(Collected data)

###

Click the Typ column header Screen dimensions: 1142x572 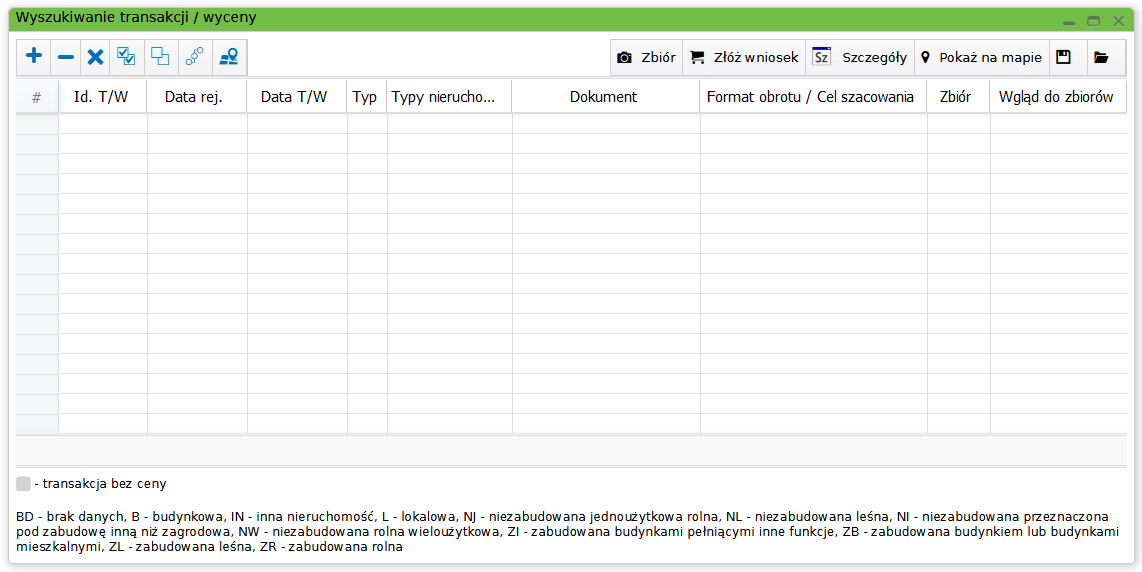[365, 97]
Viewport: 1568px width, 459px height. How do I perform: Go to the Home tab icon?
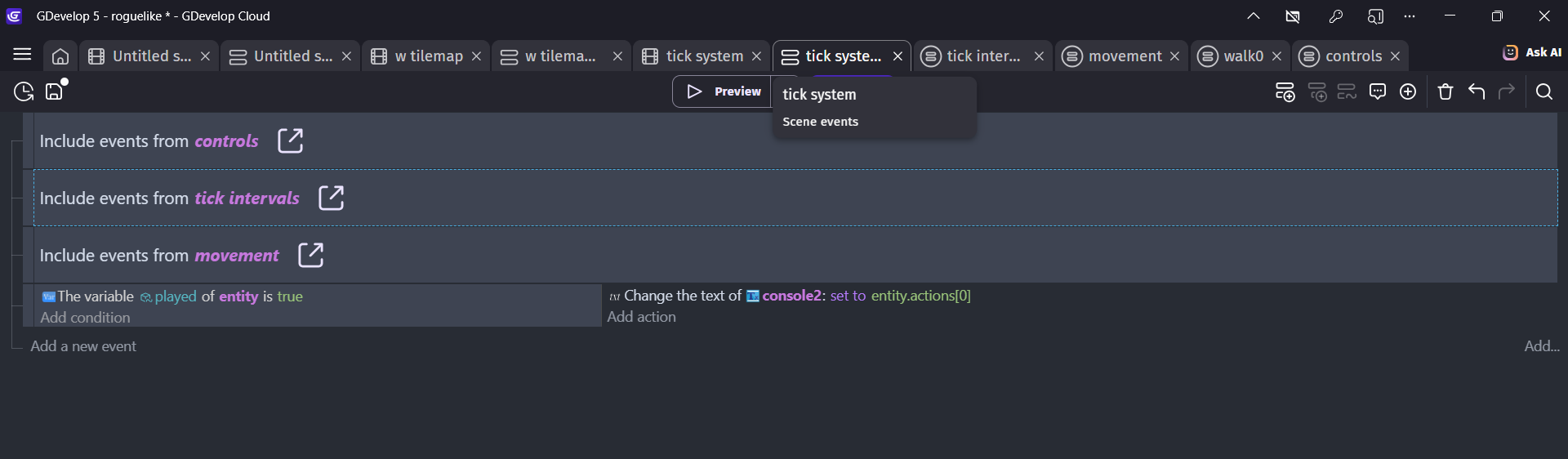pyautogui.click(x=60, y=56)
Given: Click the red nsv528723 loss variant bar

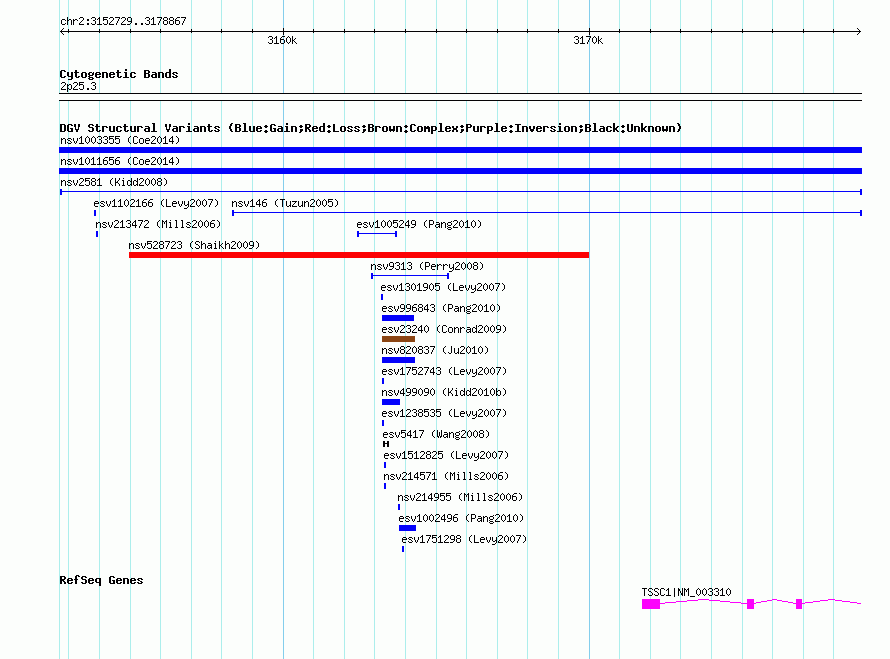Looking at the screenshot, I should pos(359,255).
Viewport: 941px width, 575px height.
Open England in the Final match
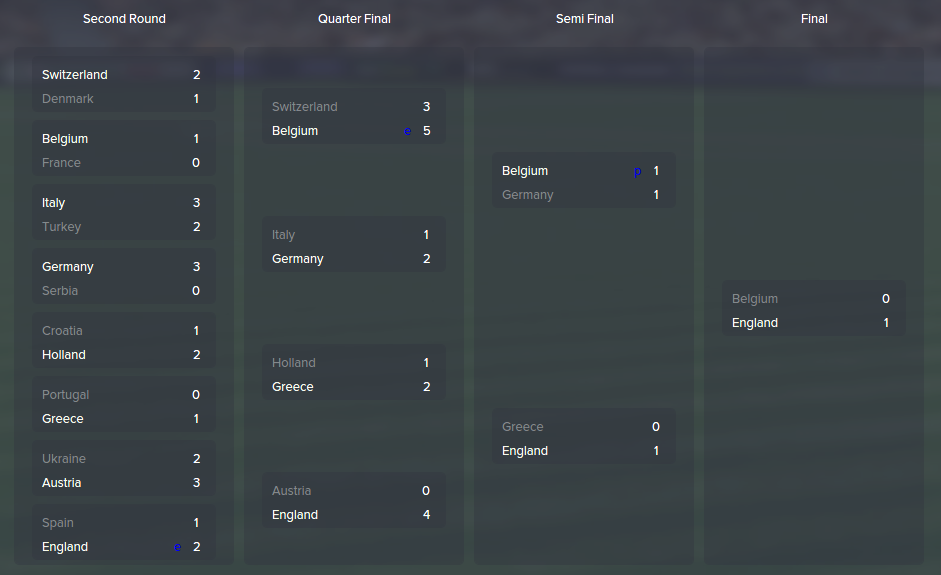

###

EXERCISE AIM:
Only the lines from the one containing "Viewport: 941px width, 575px height." through the final line of the data should be given again, exactly and without pictures.

RESPONSE AREA:
Viewport: 941px width, 575px height.
Open England in the Final match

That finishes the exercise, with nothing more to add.